═══ Dataset records
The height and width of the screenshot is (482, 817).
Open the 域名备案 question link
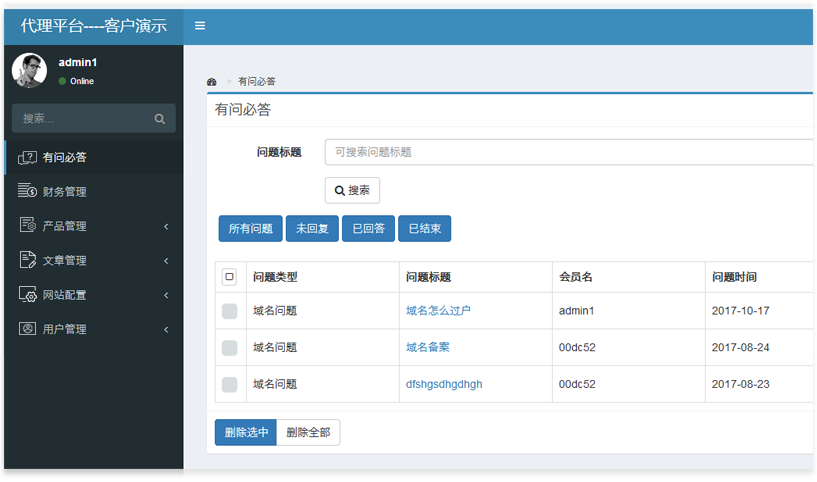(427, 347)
══════
═══ Dataset records
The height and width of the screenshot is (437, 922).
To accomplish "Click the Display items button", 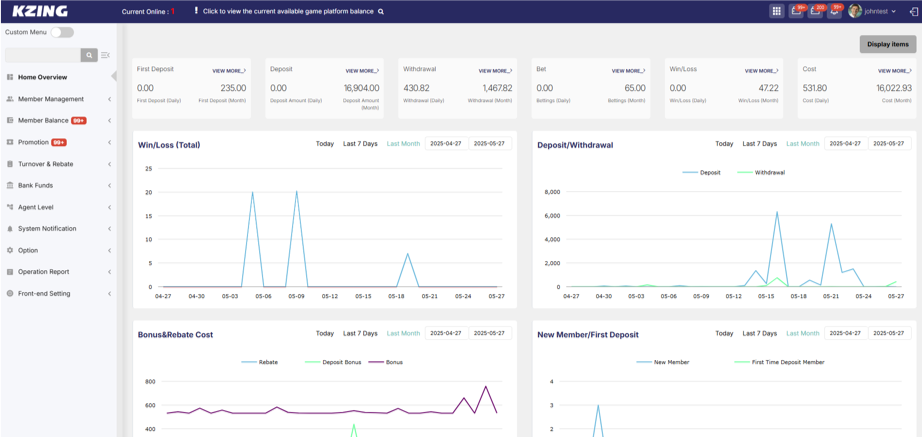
══════
Would you copy out every line in the records that includes the string "height"?

Solution:
The height and width of the screenshot is (482, 817).
The height and width of the screenshot is (437, 922).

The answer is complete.